Euro Slumps as German Investors Less Optimistic on Europe

EUR/USD slumps after ZEW misses
EUR/USD slumps after ZEW misses © forexop

EUR/USD tacked lower for a second day reaching as low as 1.1257. Traders were selling into rallies which drained EUR/USD of any upward momentum for much of the day.

EUR/USD continued its descent which began yesterday and was meeting support at 1.1281 and 1.1257. Few were prepared to short the dollar ahead of the pending Fed decision.

ZEW Falls for Sixth Month

As well as the impact of the Fed meeting, traders were also reflecting on some mixed data from the Eurozone.

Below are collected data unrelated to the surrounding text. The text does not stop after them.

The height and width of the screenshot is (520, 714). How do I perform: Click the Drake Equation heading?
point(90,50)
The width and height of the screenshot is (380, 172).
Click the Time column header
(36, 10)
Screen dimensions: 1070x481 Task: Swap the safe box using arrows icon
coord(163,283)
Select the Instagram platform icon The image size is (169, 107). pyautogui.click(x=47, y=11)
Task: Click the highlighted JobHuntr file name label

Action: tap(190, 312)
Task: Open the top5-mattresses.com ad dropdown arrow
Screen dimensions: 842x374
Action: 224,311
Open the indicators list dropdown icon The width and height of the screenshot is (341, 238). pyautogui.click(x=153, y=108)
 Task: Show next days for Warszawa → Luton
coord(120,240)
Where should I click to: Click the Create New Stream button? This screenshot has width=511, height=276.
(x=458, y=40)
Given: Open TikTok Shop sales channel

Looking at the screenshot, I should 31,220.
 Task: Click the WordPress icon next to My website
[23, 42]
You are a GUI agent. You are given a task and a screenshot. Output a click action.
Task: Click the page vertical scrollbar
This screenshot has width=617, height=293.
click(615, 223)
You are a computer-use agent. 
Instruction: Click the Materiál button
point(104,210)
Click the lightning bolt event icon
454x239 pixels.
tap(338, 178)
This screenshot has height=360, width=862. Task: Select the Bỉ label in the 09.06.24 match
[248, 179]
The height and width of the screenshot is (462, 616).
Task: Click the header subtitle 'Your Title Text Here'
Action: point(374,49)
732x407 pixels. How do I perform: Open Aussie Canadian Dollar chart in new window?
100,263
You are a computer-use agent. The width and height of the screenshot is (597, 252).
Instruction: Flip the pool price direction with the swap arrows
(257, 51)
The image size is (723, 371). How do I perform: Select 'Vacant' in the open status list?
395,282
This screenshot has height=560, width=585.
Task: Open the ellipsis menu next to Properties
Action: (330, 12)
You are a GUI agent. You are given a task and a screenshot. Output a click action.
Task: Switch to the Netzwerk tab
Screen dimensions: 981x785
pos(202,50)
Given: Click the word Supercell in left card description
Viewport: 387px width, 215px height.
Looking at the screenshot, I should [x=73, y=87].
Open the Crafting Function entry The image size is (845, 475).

German’s ZEW Economic Sentiment index slipped for the sixth month in a row in August. The index stood at 12.1 for the month – well below the reading of 18 that was anticipated. The survey polls a large number of investors and is closely watched as a barometer to the health of Germany as well as the entire Eurozone.

Confidence has dropped in recent months after many investors predict that turmoil in China and emerging markets will lower demand for Germany’s exports. The poll also suggests investors are less optimistic on the outlook for the rest of the Eurozone. Sentiment plummeted to 33.3 from 47.6 one month earlier.

GBP/USD Down after Weak Inflation

The British pound was also feeling the strain on Tuesday after some disappointing inflation numbers. The core consumer price inflation (CPI) increased by an annual rate of 1 percent in August. When the prices of food energy are included, prices were static on the year. Factory gate prices were at the lower end of forecasts. Core PPI was up just 0.1 percent in August on a year earlier.

Cable (GBP/USD) began a steep descent below the 1.54 line after the morning’s economic releases. GBP/USD found support around 1.5346 at the 200-day moving average. However buying interest was tepid with few traders wishing to short the dollar ahead of the Fed’s decision later in the week.

Weaker house price growth also dampened sentiment towards the pound. Annual house price inflation came in at 5.2 percent versus an expectation of a 6.2 percent rise. With property playing an important role in the economy and indirectly the Bank of England’s rate decisions, sterling often reacts to data from the housing sector.